Real, true perfectionism is a compulsion to be better and do better, but it’s coming from a place of feeling insecure, unworthy, and above all, an attempt to avoid judgement.  Take it from me, a recovering perfectionist, there is no “progress” unless it’s faster and of higher quality than someone else’s work.  It sounds awful, but it’s the truth (and if you’ve read any of my work, you know that I speak a lot of truth). 

I can accept that for a huge portion of my life, I was a perfectionist.  I wasn’t happy unless it was perfect.  I actually was very ticked off at myself for graduating lab school with 97%.  I don’t mean that as a brag, but a reality.  Who graduates with 97% and calls that a failure?  A perfectionist.  

I told myself that I was pursuing excellence.  That I had high standards because I really cared about my work product and that I was a professional.  That was my fear speaking.   

Perfectionism isn’t excellence.  It isn’t striving for growth.  It’s fear.   

Perfectionism is rooted deep.  It’s often a coping mechanism we picked up a child to keep us safe.  And you have to remember that “safe” to a child is simpler than what we would define it as an adult.  Our brains are still very early in development and so we don’t have the rational brain to give us context to our experiences.  It doesn’t have to be traumatic.  Even if you had a happy childhood, if you are a perfectionist, there’s something hidden in the depths.  I know because that was me.   

You cannot logic, quote affirmations, or rationalize away perfectionism.  

You need to change the meanings your brain made as a child.  You need to go into the subconscious where it’s stored and look at it through fresh adult eyes.  Is it easy?

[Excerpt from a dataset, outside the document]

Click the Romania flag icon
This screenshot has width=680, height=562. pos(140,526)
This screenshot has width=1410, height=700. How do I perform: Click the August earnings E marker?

Well, the process to identify and re-interpret is easy – it’s a simple has having a session – but the inner work of assimilating it can be hard.  If you’ve lived your whole life with a drive to be more and do more out of fear, it takes self-awareness to choose something different.  Perfectionism isn’t a badge of honour like our society makes it out to be and it certainly takes its toll.    

I’ve done a HELL OF A LOT OF WORK, to put myself into the perfectionism recovery category. Don’t get me wrong though, that work has been instrumental to where I am today and was 100% worth it. 

Though I do agree that we should always focus on “Progress over perfection”, until we’ve done the inner work to get over our perfectionism, it will never be anything more than a sweet Instagram caption that we keep scrolling by. 

If perfectionism is working for you, great; you can stop reading here.  I bet it isn’t though.  I bet if you really think long and hard about it, it’s hurting you in one way or another. How long do you think you’d last if you were more focused on progress and less on perfection? 45 seconds? 5 minutes? Until just before you go to hit send on something and then you start to second-guess everything and spend your lunch break re-doing it???   

If you’re ready to TRULY embrace the “progress over perfection” motto, let’s chat! The affirmations aren’t going to change your behaviour. Hitting the heart button on an Instagram post isn’t going to change your behaviour. Only doing the deep dive to the root is going to change your behaviour. Is today the day?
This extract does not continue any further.